Festival Overview
“Over the course of it’s 40 years history the Dresden Music Festival has established itself as distinctive cultural institution in Dresden and attracts an audience far beyond Germany’s borders between May and June to this city on the River Elbe. During three festival weeks renowned orchestras, top-class soloists and ensembles come to Dresden to perform at the most beautiful venues in its historic center and surroundings and fill the city with music…”
Artistic Director: Jan Vogler
Tuesday 1 June 2022
Culture Palace
Chamber Orchestra of Europe
Magdalena Kozena Mezzo-soprano
Andrew Staples Tenor
Sir Simon Rattle Conductor
Strauss Metamorphosen
Mahler Das Lied von der Erde
The Review
Dresden is looking very smart these days and, judging by the number of visitors thronging the central square, the Neumarkt, and its cafés, doing very nicely in the early Summer sunshine.
Nonetheless there is something stern about the Saxon capital. It’s baroque buildings emphasise classical formality with little room for frippery and so the modernist severity of the Culture Palace cube seems less out of place that it would do in a city that was more relaxed.

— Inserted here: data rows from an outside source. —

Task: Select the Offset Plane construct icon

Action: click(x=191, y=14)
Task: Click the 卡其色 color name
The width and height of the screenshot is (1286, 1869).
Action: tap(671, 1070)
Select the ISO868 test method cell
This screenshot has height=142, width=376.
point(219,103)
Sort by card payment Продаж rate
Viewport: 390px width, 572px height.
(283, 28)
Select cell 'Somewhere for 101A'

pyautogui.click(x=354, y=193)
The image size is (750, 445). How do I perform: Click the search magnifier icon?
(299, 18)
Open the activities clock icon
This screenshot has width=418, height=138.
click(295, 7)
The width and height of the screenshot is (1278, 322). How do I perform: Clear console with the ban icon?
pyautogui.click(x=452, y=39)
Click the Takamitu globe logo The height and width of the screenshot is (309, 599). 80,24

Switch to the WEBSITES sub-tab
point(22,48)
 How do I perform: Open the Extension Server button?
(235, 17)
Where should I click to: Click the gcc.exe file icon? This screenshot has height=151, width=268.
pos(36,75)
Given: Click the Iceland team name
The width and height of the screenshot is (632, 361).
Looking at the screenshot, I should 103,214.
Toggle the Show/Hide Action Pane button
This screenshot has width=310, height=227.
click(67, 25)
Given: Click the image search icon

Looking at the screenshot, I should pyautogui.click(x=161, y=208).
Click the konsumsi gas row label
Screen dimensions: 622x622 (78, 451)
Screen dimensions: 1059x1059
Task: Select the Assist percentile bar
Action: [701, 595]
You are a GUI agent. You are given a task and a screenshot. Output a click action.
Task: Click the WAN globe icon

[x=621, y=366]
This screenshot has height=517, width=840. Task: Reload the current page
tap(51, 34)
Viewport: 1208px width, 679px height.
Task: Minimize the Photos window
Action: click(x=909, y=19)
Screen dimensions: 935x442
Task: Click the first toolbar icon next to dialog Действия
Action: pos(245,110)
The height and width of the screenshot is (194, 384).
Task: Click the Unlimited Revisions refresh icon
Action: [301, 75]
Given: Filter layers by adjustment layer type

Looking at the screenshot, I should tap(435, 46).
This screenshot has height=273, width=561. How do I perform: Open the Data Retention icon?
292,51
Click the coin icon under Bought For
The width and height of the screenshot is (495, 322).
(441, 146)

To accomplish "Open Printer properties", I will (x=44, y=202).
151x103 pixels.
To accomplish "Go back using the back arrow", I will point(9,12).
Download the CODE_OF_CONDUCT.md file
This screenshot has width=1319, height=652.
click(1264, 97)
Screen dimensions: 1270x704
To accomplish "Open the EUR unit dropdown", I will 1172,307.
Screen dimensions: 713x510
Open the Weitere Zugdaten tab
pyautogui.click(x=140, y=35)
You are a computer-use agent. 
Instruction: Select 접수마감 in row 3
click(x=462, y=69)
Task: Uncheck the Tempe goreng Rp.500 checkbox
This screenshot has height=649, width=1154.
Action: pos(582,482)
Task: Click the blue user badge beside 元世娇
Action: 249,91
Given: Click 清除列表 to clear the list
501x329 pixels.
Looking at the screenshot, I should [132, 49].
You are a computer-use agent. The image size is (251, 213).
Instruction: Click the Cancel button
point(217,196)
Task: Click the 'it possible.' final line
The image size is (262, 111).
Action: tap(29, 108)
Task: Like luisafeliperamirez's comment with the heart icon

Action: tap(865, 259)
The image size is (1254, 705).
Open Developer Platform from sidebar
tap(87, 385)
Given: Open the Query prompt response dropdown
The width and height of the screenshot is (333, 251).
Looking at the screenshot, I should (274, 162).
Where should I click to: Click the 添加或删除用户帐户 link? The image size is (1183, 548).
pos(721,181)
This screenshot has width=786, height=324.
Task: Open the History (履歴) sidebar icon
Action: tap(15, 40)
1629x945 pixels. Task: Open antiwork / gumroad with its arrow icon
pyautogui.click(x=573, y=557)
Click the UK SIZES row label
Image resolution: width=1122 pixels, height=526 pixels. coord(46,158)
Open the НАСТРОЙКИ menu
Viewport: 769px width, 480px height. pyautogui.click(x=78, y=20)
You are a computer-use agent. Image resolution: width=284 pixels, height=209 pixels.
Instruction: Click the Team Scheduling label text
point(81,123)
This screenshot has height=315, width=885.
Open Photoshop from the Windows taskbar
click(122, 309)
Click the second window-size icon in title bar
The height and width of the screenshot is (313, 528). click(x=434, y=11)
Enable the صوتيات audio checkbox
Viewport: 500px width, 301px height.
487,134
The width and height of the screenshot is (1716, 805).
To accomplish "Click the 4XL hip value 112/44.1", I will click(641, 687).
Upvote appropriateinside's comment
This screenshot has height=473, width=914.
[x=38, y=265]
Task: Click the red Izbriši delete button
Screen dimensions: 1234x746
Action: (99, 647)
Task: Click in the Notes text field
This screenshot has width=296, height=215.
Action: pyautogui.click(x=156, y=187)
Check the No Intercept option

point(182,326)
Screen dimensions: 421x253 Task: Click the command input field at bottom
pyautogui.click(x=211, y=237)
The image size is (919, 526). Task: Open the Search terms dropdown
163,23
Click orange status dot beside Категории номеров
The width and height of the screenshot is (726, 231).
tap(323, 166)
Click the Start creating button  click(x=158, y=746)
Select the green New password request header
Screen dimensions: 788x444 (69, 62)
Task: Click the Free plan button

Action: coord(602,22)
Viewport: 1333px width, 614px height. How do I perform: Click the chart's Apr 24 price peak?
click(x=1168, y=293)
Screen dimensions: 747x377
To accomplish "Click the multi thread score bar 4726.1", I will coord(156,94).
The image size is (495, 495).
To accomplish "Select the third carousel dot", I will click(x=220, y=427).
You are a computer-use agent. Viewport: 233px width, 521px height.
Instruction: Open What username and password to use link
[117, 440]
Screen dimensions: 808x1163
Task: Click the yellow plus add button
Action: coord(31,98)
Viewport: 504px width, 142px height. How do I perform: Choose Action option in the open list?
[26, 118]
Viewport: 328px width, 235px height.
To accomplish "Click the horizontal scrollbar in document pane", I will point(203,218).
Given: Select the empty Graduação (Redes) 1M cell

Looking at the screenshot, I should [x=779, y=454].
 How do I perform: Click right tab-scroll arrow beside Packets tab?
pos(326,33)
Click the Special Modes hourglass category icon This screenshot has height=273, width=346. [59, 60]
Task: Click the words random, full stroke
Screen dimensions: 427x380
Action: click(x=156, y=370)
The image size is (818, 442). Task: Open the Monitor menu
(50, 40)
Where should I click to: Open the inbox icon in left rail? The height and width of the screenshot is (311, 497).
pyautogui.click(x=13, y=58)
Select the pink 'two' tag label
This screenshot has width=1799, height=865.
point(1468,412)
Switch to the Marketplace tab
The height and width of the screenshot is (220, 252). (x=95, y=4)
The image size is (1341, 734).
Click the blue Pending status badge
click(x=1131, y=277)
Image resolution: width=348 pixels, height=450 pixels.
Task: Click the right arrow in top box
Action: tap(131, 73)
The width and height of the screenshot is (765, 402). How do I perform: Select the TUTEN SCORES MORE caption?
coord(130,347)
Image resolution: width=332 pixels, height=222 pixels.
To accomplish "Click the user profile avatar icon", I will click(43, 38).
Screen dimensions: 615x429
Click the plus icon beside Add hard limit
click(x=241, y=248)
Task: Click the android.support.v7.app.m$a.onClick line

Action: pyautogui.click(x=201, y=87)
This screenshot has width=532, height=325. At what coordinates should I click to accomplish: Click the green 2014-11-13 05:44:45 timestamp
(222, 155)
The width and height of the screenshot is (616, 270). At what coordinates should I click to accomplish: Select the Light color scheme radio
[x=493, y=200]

The Dresden Music Festival serves its patron a feast in May and early June that does not deal in trifles either. There’s no pavement music or bunting across the streets, no face painting or foyer fun. The concerts are in the concert hall and don’t bother to compromise by trying to look festive. In fact, unless you really search, it would be hard to know a festival was happening. That diffidence seems to be true of the enormously imposing opera house too – the Semperoper (named after its sombre but politically revolutionary architect, Gottfried Semper) – for you have to be determined to find a board telling you what’s on – one hidden in the doorway of the main entrance and one round the back on the modern office block that also – if you look hard enough – houses the box office. This preserves opera’s exclusivity, of course, but it means managers can hardly complain when they are accused of being unwelcoming.
That exclusive severity seemed to apply to the Culture Palace as well. To be fair there were flags outside and the staff on the doors were helpful and smiling but the stark entrance was a chilly introduction to glorious music making – the very opposite of the Proms. And the programme was glorious. This year I was only passing through but the night before I arrived the festival had the London Philharmonic with Thomas Ades conducting his own music and Tchaikovsky’s Fourth Symphony. The night I left I could have heard the Budapest Festival Orchestra and Ivan Fischer playing Mahler’s Fourth too.
In between, Simon Rattle proved what a deep thinking conductor he has become in a performance of Metamorphosen from the 23 solo strings of the Chamber Orchestra of Europe that was as politically relevant as it was musically incomparable. At a moment when Russia is doing to the cities of Eastern Ukraine what Allied Bomber Command did to Dresden, the cry of grief and plea for compassionate humanity that Strauss wrote at the end of World War II was deeply poignant.
I have been travelling with the COE, so I am biased about the excellence of the players, but I cannot hide the superb way every detail of this complex score was revealed, every solo entry contributing to the discussion without interrupting and then slotting back into the ensemble. At the end I, and they, were drained.
The peculiarities of the hall’s acoustic made the balance in Das Lied von der Erde difficult and not wholly satisfactory (it was far better the following night in Luxembourg’s Philharmonie) but the way Magdalena Kozena treats this properly as a song cycle, not an operatic exhibition, and gives warmth and clarity to the floating top notes makes her the ideal singer for this work. She is making it her own and very few have ever captured its spirit or conquered its challenges so effectively, escpecially when partnered by the unmatched musical sensitivity of flautist Clara Andrada and oboeist Kai Frombgen. I am hearing Kozena sing it six times in eight days (including the final rehearsal where I was the only non-performer in the room). There are some things in life for which I really should be truly thankful.